Introduction
Tonsillectomy is one of the most common procedure in Otorhinolaryngology, and it is recommended when the following standard is met: more than seven episodes in the prior year, or more than five episodes annually in the past 2 years, or more than three episode in the past 3 years(1). Although tonsillectomy is considered a simple procedure, how to further improve its safety, efficiency, painlessness and operability is still a concern. The efficacy of different tonsillectomy techniques is controversial.
HS uses ultrasonic waves to vibrate the knife head, vaporize the fluid in the tissue, denature and coagulate the protein in the cell, and produce hemostatic effect while cutting the tissue(2).

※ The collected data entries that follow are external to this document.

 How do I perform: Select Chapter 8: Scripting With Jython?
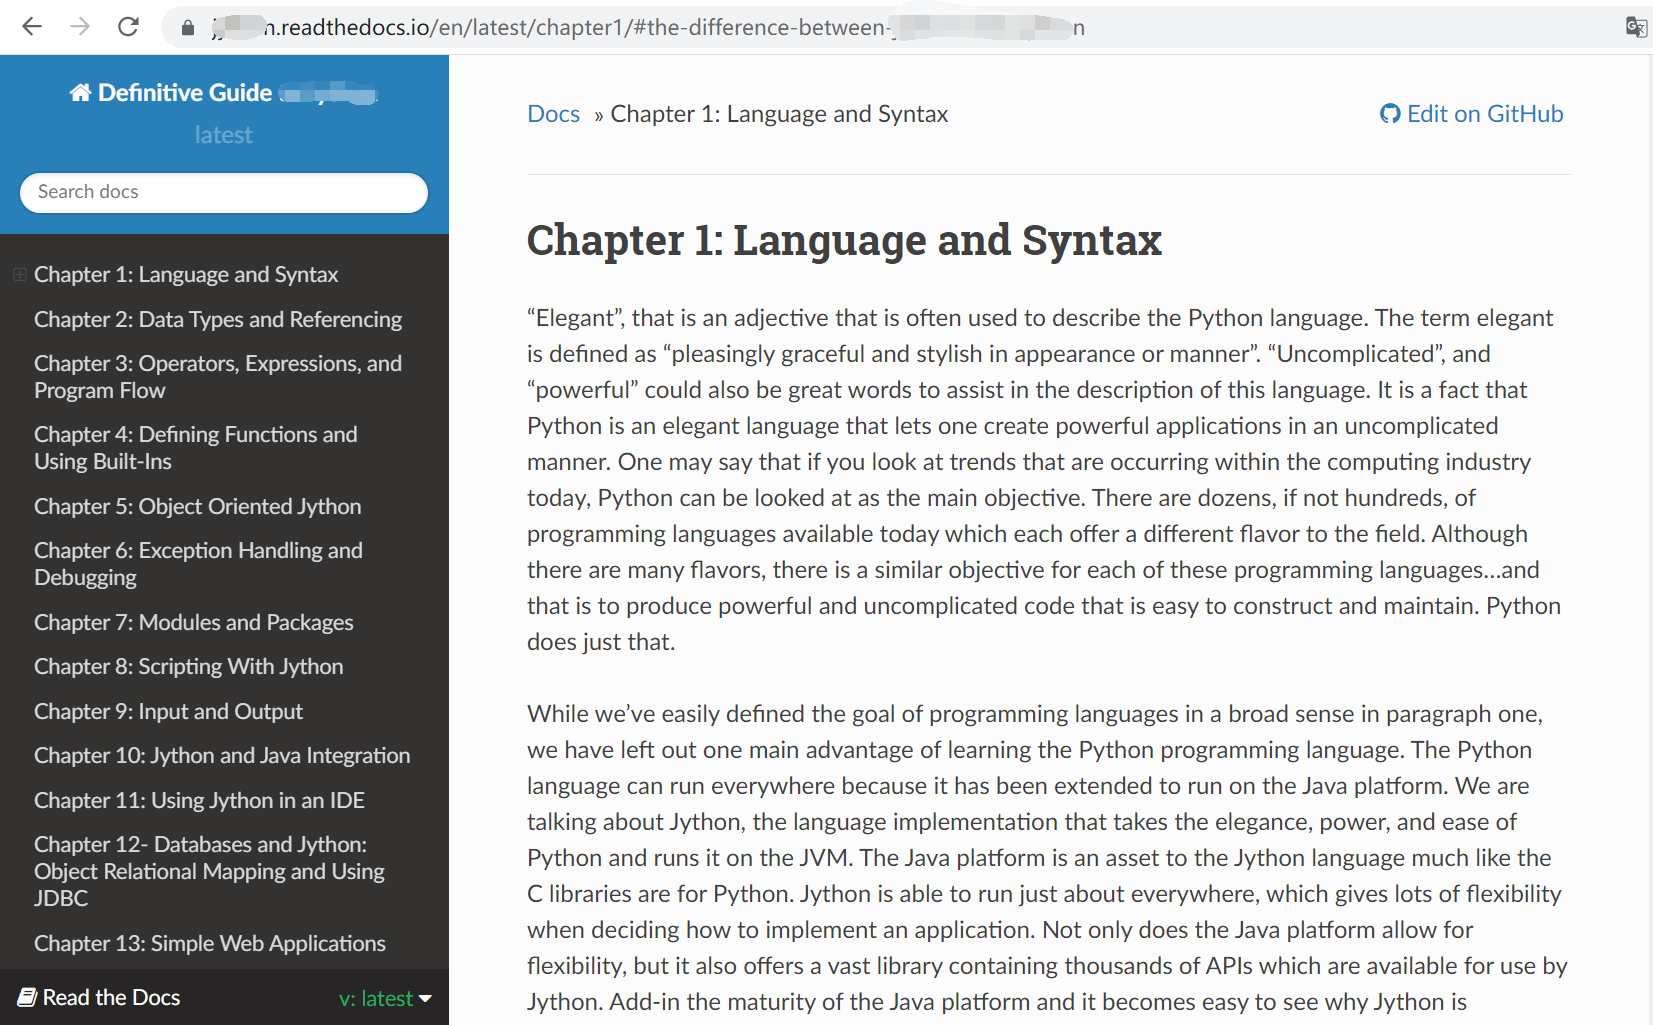188,666
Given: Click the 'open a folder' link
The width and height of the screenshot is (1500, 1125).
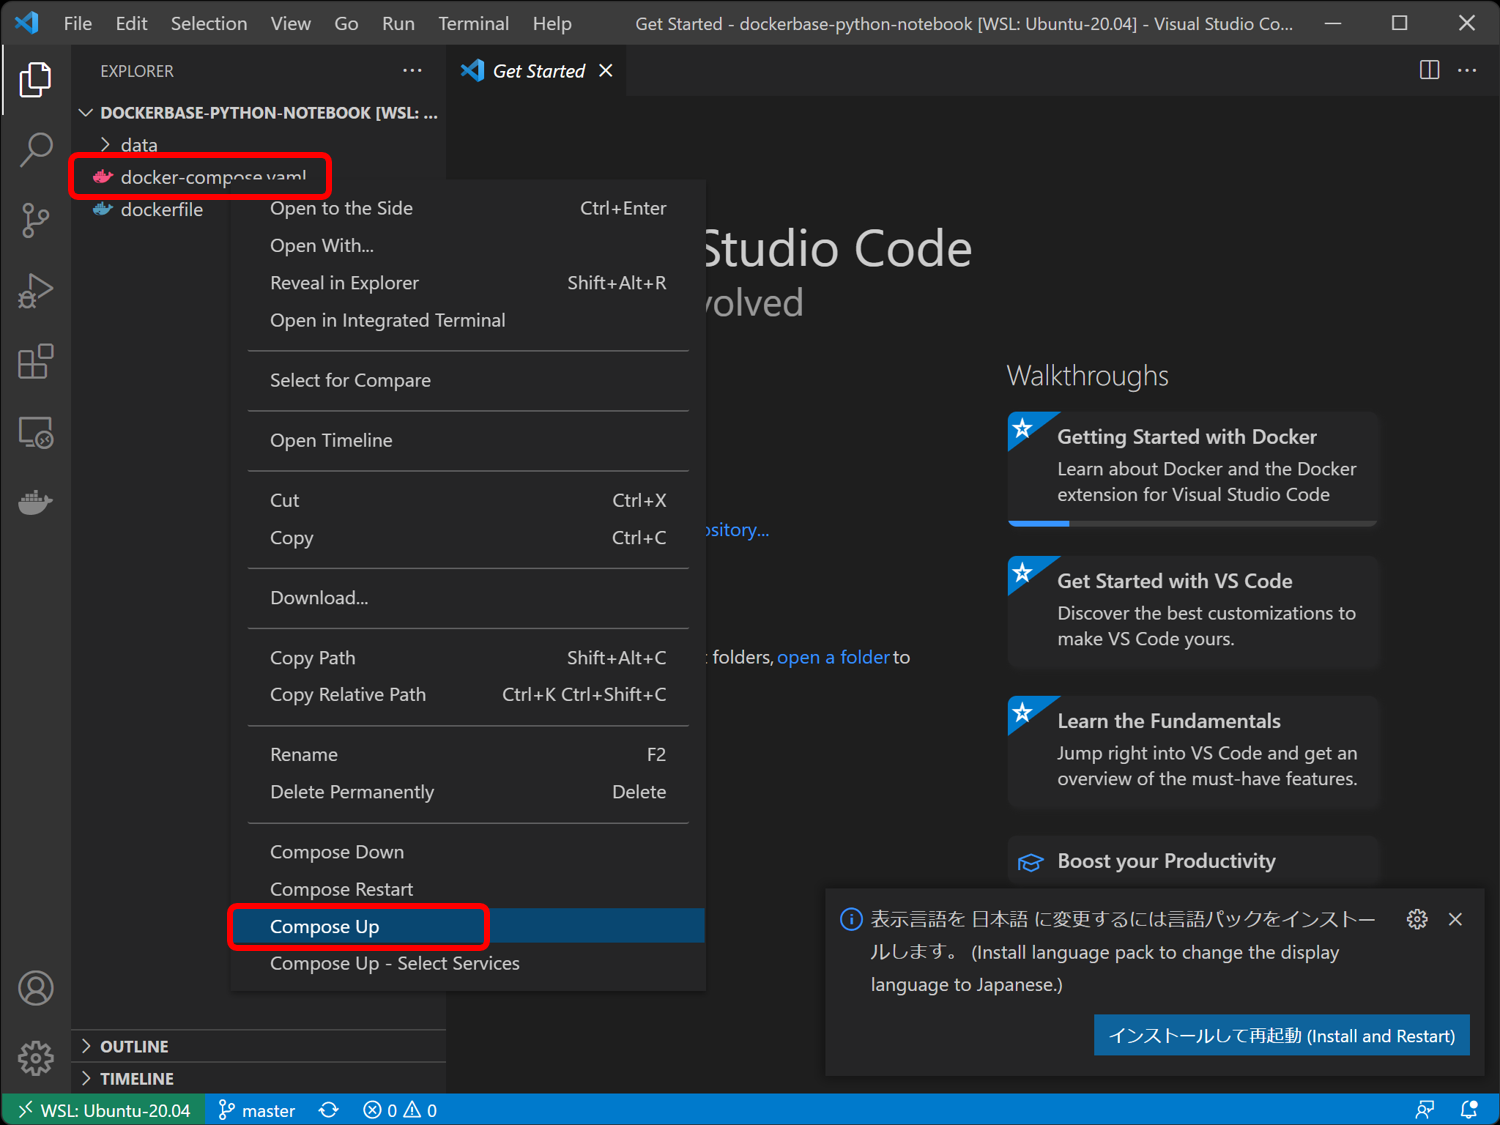Looking at the screenshot, I should (x=833, y=657).
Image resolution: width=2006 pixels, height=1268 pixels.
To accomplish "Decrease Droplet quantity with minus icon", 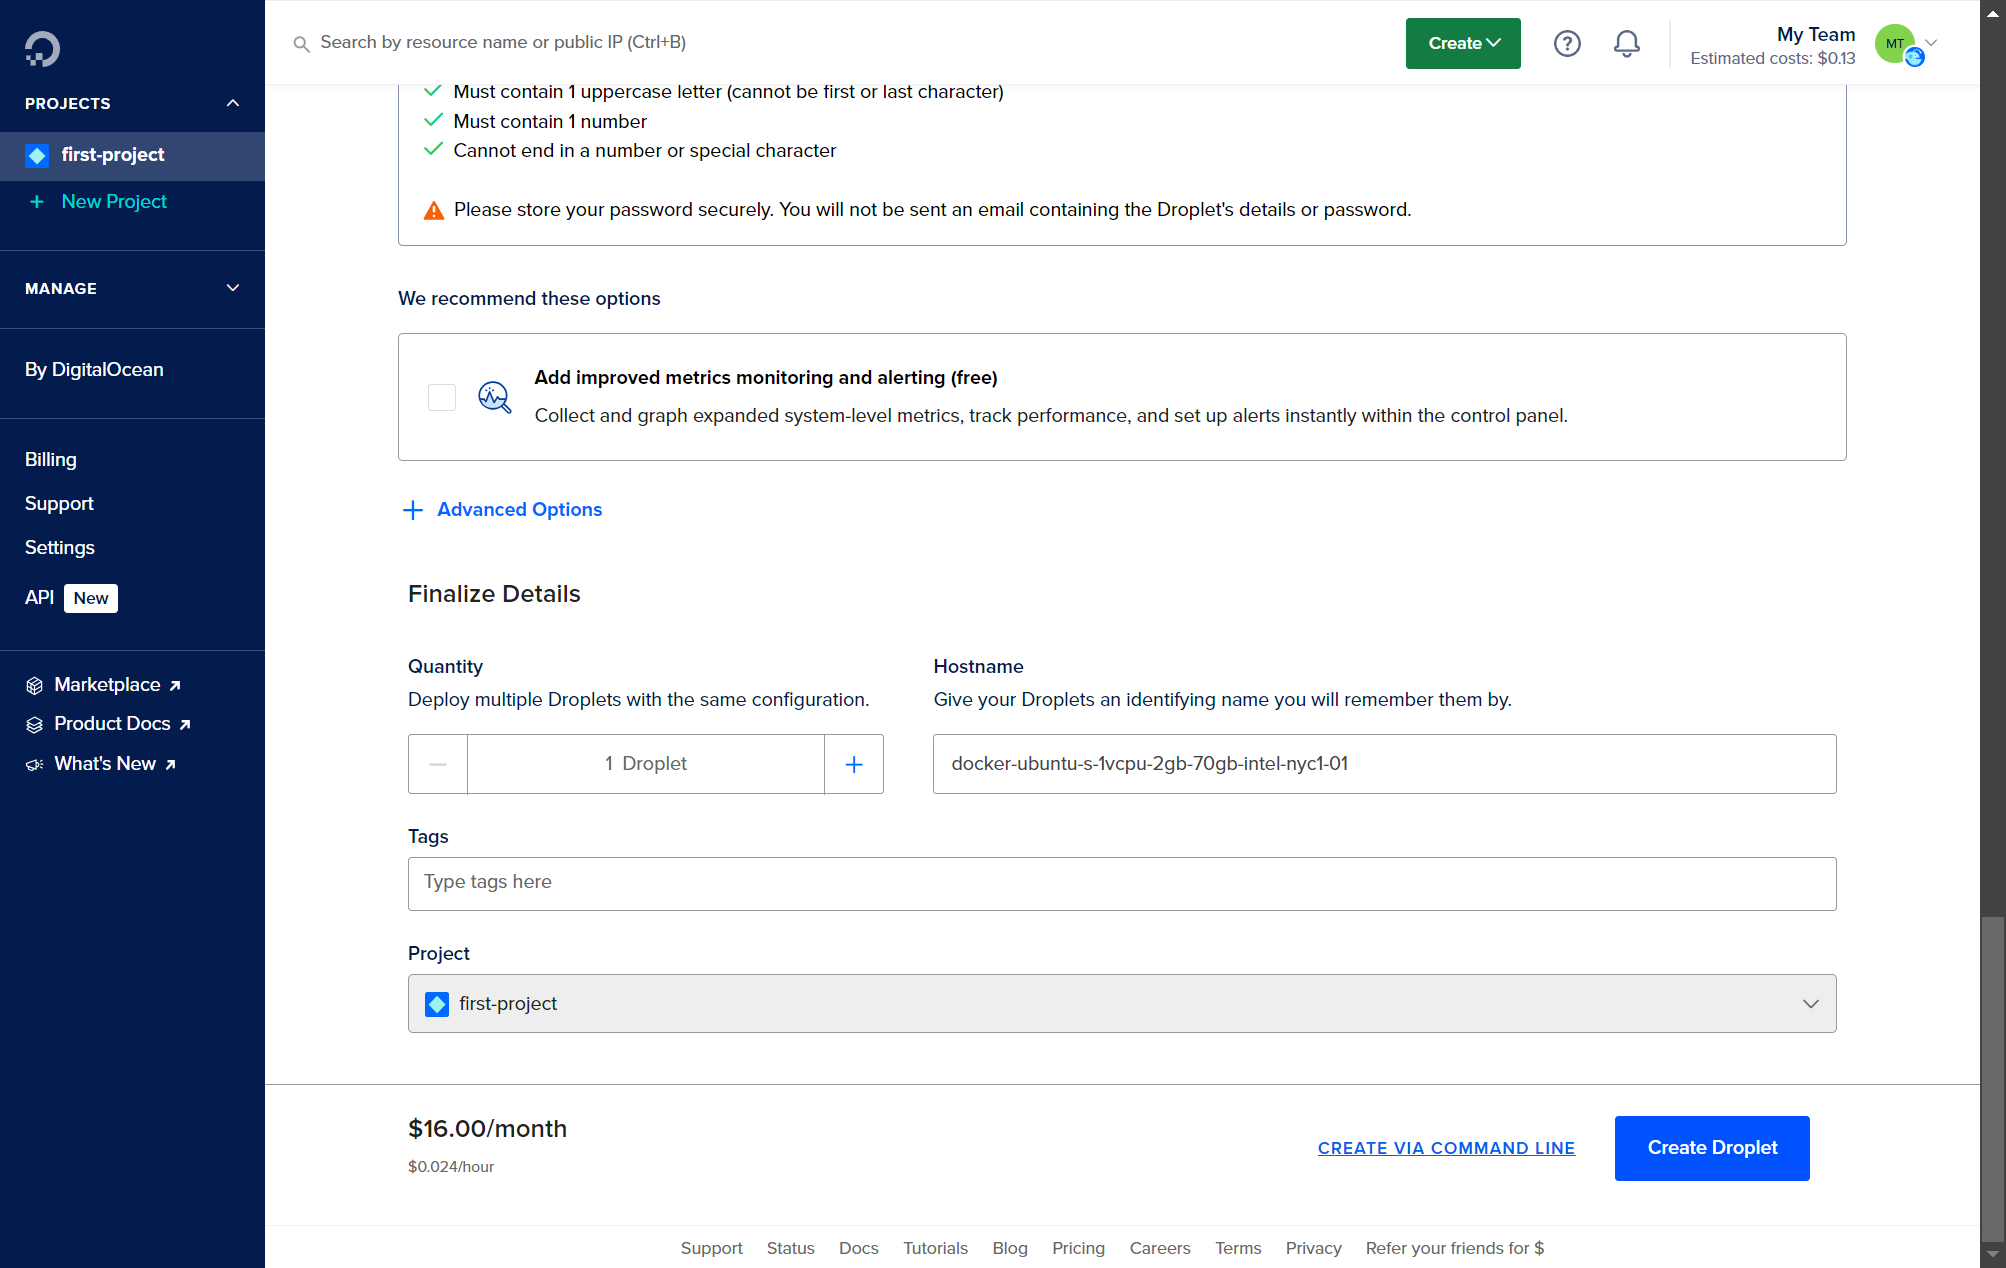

Coblation uses the formation of a plasma thin layer in a plasma radio frequency electric field. The charged particles in the plasma thin layer are accelerated to dissociate the molecular bonds in the tissue and form carbohydrates and oxides. Under relatively low temperature conditions (40℃-70℃) to achieve the purpose of ablation and coagulation(3).
The aim of this study is to comapre postoperative pain score and postoperative bleeding loss of HS, coblation and CD tonsillectomy to select the surgical technique with the least complications and to explore the best tonsillectomy technique in adult in terms of operative time, intraoperative bleeding loss, pseudomembrane growth and shedding time, and necrosis depth of specimen.